Input records START

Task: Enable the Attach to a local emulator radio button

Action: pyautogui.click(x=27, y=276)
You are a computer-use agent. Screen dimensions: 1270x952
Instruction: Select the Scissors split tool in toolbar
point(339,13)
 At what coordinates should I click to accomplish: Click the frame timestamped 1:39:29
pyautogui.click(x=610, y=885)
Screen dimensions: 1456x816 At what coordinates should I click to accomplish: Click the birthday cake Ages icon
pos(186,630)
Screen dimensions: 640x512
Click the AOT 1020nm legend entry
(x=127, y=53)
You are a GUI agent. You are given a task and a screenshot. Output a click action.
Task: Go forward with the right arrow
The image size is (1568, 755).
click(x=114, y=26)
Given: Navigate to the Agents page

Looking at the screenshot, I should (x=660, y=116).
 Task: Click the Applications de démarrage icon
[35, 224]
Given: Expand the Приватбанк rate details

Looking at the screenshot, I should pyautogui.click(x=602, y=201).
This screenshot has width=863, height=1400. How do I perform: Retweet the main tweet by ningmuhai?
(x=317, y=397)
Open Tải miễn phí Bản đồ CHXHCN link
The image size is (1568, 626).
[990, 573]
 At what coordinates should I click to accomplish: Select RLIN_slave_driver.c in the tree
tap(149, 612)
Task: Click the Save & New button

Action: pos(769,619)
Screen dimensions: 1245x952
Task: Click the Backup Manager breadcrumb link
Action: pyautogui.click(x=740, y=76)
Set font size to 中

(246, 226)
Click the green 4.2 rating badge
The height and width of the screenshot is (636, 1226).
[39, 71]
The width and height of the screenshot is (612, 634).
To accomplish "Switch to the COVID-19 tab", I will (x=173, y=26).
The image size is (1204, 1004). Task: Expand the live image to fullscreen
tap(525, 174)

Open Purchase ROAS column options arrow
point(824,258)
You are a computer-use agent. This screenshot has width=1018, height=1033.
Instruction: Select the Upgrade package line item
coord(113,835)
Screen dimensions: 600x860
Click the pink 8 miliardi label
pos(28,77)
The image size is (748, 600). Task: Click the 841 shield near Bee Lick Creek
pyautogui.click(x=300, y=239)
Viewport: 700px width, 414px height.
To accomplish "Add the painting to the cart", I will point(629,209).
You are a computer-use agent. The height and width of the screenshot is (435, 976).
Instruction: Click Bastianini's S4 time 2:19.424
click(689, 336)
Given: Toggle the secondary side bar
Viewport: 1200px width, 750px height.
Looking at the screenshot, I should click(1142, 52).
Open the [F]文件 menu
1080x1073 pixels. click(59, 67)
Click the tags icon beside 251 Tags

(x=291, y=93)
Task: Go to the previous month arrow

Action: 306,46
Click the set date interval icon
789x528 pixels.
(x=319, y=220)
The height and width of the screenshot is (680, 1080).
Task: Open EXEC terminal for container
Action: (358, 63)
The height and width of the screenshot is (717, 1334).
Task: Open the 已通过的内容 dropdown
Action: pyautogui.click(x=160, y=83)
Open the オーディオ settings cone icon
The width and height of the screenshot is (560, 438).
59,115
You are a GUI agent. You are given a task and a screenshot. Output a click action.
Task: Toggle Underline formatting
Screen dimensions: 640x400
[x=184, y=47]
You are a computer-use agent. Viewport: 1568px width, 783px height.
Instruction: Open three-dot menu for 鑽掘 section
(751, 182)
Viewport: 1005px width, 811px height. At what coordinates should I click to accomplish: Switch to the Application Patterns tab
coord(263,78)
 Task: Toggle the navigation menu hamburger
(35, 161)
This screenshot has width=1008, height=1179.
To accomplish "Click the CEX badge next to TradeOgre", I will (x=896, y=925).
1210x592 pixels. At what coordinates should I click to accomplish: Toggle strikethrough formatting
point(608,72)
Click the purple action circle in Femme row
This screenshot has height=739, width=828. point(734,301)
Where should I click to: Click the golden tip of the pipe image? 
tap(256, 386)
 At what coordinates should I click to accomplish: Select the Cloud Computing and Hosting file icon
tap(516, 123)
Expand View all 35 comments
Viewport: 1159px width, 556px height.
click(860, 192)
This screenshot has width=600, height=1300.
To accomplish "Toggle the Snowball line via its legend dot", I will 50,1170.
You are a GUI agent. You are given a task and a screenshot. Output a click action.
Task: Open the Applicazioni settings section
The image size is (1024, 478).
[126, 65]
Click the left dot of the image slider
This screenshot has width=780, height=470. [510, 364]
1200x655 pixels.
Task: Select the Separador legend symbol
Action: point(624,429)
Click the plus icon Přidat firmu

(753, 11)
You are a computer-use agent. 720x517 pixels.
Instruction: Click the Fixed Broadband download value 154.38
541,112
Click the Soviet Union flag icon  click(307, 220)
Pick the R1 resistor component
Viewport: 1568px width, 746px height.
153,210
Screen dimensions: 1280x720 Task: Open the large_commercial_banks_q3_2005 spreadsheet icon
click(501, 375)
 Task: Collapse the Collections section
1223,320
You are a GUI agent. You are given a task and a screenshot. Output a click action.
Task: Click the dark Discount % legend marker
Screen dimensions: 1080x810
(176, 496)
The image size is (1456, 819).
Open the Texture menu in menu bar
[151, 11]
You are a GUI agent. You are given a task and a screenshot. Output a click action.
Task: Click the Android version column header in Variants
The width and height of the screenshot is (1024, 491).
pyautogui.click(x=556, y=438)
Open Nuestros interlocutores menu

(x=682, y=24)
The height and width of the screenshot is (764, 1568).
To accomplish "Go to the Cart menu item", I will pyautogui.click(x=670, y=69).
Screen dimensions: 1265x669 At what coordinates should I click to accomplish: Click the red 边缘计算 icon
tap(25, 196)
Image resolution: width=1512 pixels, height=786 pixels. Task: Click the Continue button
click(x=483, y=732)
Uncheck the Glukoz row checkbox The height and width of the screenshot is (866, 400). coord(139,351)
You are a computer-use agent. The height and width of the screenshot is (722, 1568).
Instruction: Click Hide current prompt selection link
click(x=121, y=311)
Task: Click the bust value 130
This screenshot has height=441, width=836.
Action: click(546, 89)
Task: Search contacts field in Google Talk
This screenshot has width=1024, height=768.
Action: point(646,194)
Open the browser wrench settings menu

Input records END

◆ **Exercise instructions**
Copy every record once more, exactly as given.

◆ **Response to the task**
Task: Enable the Attach to a local emulator radio button

Action: pyautogui.click(x=27, y=276)
You are a computer-use agent. Screen dimensions: 1270x952
Instruction: Select the Scissors split tool in toolbar
point(339,13)
 At what coordinates should I click to accomplish: Click the frame timestamped 1:39:29
pyautogui.click(x=610, y=885)
Screen dimensions: 1456x816 At what coordinates should I click to accomplish: Click the birthday cake Ages icon
pos(186,630)
Screen dimensions: 640x512
Click the AOT 1020nm legend entry
(x=127, y=53)
You are a GUI agent. You are given a task and a screenshot. Output a click action.
Task: Go forward with the right arrow
The image size is (1568, 755).
click(x=114, y=26)
Given: Navigate to the Agents page

Looking at the screenshot, I should (x=660, y=116).
 Task: Click the Applications de démarrage icon
[35, 224]
Given: Expand the Приватбанк rate details

Looking at the screenshot, I should pyautogui.click(x=602, y=201).
This screenshot has width=863, height=1400. How do I perform: Retweet the main tweet by ningmuhai?
(x=317, y=397)
Open Tải miễn phí Bản đồ CHXHCN link
The image size is (1568, 626).
[990, 573]
 At what coordinates should I click to accomplish: Select RLIN_slave_driver.c in the tree
tap(149, 612)
Task: Click the Save & New button

Action: pos(769,619)
Screen dimensions: 1245x952
Task: Click the Backup Manager breadcrumb link
Action: pyautogui.click(x=740, y=76)
Set font size to 中

(246, 226)
Click the green 4.2 rating badge
The height and width of the screenshot is (636, 1226).
[39, 71]
The width and height of the screenshot is (612, 634).
To accomplish "Switch to the COVID-19 tab", I will (x=173, y=26).
The image size is (1204, 1004). Task: Expand the live image to fullscreen
tap(525, 174)

Open Purchase ROAS column options arrow
point(824,258)
You are a computer-use agent. This screenshot has width=1018, height=1033.
Instruction: Select the Upgrade package line item
coord(113,835)
Screen dimensions: 600x860
Click the pink 8 miliardi label
pos(28,77)
The image size is (748, 600). Task: Click the 841 shield near Bee Lick Creek
pyautogui.click(x=300, y=239)
Viewport: 700px width, 414px height.
To accomplish "Add the painting to the cart", I will point(629,209).
You are a computer-use agent. The height and width of the screenshot is (435, 976).
Instruction: Click Bastianini's S4 time 2:19.424
click(689, 336)
Given: Toggle the secondary side bar
Viewport: 1200px width, 750px height.
Looking at the screenshot, I should click(1142, 52).
Open the [F]文件 menu
1080x1073 pixels. click(59, 67)
Click the tags icon beside 251 Tags

(x=291, y=93)
Task: Go to the previous month arrow

Action: 306,46
Click the set date interval icon
789x528 pixels.
(x=319, y=220)
The height and width of the screenshot is (680, 1080).
Task: Open EXEC terminal for container
Action: (358, 63)
The height and width of the screenshot is (717, 1334).
Task: Open the 已通过的内容 dropdown
Action: pyautogui.click(x=160, y=83)
Open the オーディオ settings cone icon
The width and height of the screenshot is (560, 438).
59,115
You are a GUI agent. You are given a task and a screenshot. Output a click action.
Task: Toggle Underline formatting
Screen dimensions: 640x400
[x=184, y=47]
You are a computer-use agent. Viewport: 1568px width, 783px height.
Instruction: Open three-dot menu for 鑽掘 section
(751, 182)
Viewport: 1005px width, 811px height. At what coordinates should I click to accomplish: Switch to the Application Patterns tab
coord(263,78)
 Task: Toggle the navigation menu hamburger
(35, 161)
This screenshot has width=1008, height=1179.
To accomplish "Click the CEX badge next to TradeOgre", I will (x=896, y=925).
1210x592 pixels. At what coordinates should I click to accomplish: Toggle strikethrough formatting
point(608,72)
Click the purple action circle in Femme row
This screenshot has height=739, width=828. point(734,301)
Where should I click to: Click the golden tip of the pipe image? 
tap(256, 386)
 At what coordinates should I click to accomplish: Select the Cloud Computing and Hosting file icon
tap(516, 123)
Expand View all 35 comments
Viewport: 1159px width, 556px height.
click(860, 192)
This screenshot has width=600, height=1300.
To accomplish "Toggle the Snowball line via its legend dot", I will 50,1170.
You are a GUI agent. You are given a task and a screenshot. Output a click action.
Task: Open the Applicazioni settings section
The image size is (1024, 478).
[126, 65]
Click the left dot of the image slider
This screenshot has width=780, height=470. [510, 364]
1200x655 pixels.
Task: Select the Separador legend symbol
Action: point(624,429)
Click the plus icon Přidat firmu

(753, 11)
You are a computer-use agent. 720x517 pixels.
Instruction: Click the Fixed Broadband download value 154.38
541,112
Click the Soviet Union flag icon  click(307, 220)
Pick the R1 resistor component
Viewport: 1568px width, 746px height.
153,210
Screen dimensions: 1280x720 Task: Open the large_commercial_banks_q3_2005 spreadsheet icon
click(501, 375)
 Task: Collapse the Collections section
1223,320
You are a GUI agent. You are given a task and a screenshot. Output a click action.
Task: Click the dark Discount % legend marker
Screen dimensions: 1080x810
(176, 496)
The image size is (1456, 819).
Open the Texture menu in menu bar
[151, 11]
You are a GUI agent. You are given a task and a screenshot. Output a click action.
Task: Click the Android version column header in Variants
The width and height of the screenshot is (1024, 491).
pyautogui.click(x=556, y=438)
Open Nuestros interlocutores menu

(x=682, y=24)
The height and width of the screenshot is (764, 1568).
To accomplish "Go to the Cart menu item", I will pyautogui.click(x=670, y=69).
Screen dimensions: 1265x669 At what coordinates should I click to accomplish: Click the red 边缘计算 icon
tap(25, 196)
Image resolution: width=1512 pixels, height=786 pixels. Task: Click the Continue button
click(x=483, y=732)
Uncheck the Glukoz row checkbox The height and width of the screenshot is (866, 400). coord(139,351)
You are a computer-use agent. The height and width of the screenshot is (722, 1568).
Instruction: Click Hide current prompt selection link
click(x=121, y=311)
Task: Click the bust value 130
This screenshot has height=441, width=836.
Action: click(546, 89)
Task: Search contacts field in Google Talk
This screenshot has width=1024, height=768.
Action: point(646,194)
Open the browser wrench settings menu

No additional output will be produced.